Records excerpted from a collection
╭──

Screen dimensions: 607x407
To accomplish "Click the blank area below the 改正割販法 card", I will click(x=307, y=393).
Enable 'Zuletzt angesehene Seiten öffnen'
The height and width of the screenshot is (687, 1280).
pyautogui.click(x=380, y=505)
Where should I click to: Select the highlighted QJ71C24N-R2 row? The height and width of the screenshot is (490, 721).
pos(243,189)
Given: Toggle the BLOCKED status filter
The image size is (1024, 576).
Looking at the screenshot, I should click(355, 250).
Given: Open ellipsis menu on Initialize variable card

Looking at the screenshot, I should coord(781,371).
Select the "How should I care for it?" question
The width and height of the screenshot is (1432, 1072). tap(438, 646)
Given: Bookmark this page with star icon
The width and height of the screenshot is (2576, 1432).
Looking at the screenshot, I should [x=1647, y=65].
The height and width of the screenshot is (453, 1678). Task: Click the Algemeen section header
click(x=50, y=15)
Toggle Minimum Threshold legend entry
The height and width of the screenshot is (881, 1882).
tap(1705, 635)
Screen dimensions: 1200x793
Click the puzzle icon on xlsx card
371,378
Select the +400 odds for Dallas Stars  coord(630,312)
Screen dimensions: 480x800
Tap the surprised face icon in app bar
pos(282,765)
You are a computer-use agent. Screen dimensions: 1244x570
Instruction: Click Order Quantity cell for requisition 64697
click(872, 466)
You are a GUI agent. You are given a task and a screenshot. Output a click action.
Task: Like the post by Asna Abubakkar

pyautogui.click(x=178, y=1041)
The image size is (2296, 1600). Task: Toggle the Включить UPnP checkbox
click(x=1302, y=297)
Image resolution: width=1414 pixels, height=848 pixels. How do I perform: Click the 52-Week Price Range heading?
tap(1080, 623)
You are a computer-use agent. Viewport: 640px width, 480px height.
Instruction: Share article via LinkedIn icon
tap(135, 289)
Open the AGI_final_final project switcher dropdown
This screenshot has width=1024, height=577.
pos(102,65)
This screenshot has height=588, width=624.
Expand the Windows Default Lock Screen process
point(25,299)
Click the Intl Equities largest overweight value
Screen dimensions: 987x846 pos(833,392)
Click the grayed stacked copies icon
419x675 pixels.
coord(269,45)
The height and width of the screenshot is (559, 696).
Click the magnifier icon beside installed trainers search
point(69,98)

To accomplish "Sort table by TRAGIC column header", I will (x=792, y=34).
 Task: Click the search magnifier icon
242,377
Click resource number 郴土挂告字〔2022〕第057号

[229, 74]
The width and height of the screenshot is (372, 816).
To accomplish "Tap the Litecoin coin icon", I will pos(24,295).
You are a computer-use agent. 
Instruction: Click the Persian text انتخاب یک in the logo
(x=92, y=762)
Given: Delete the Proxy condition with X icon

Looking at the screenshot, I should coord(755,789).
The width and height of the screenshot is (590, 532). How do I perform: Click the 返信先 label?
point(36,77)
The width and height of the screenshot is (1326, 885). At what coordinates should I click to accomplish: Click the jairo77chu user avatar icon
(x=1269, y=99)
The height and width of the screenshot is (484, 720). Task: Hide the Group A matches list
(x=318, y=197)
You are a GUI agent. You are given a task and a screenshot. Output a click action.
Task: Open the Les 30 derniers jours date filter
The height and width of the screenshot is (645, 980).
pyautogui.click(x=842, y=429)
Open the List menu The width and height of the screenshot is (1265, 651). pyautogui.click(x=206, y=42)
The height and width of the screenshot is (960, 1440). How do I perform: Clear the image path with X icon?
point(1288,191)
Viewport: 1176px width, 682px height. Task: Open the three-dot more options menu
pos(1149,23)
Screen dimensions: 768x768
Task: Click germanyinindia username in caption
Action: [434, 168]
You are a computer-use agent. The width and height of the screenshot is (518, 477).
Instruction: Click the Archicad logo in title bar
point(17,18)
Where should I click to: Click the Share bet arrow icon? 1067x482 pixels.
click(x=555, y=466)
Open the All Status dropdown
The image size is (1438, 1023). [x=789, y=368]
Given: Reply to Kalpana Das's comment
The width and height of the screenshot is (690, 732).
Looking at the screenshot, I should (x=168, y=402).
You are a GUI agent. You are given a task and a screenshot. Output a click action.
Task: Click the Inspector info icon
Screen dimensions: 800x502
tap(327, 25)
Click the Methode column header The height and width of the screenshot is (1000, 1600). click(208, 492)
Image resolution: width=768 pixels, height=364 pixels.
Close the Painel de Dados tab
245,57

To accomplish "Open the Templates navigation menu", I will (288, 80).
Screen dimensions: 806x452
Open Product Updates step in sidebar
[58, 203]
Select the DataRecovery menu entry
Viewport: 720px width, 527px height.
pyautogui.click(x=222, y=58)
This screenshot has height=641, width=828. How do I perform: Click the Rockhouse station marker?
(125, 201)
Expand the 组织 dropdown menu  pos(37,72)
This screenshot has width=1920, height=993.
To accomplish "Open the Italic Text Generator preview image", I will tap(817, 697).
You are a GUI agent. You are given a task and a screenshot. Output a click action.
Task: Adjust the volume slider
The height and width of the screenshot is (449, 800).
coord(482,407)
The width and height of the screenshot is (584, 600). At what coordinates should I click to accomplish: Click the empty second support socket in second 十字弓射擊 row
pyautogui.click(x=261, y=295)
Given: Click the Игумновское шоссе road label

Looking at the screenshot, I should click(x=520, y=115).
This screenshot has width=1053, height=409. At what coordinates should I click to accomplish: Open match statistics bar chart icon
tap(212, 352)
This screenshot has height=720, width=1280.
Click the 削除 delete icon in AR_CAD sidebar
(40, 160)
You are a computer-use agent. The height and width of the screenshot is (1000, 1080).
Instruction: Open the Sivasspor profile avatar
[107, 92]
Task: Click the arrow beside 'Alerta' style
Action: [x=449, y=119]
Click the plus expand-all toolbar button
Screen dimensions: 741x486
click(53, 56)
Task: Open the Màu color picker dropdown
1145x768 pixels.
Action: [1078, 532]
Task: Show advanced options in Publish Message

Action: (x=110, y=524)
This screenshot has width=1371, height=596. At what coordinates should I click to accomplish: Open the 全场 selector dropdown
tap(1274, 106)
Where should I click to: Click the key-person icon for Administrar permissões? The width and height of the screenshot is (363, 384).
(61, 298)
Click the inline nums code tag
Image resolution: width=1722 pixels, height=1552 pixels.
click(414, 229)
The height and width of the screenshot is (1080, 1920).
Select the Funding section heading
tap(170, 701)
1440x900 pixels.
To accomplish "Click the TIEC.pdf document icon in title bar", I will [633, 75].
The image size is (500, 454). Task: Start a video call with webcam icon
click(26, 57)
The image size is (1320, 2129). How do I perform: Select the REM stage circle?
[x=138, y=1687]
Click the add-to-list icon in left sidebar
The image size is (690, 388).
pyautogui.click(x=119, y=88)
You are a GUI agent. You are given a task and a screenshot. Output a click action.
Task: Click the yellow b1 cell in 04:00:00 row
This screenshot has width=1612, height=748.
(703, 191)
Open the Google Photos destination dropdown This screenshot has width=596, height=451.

╰──

#### Assignment:
Go through the records above and copy every line holding the word "entry".

#### Exercise answer:
Toggle Minimum Threshold legend entry
Select the DataRecovery menu entry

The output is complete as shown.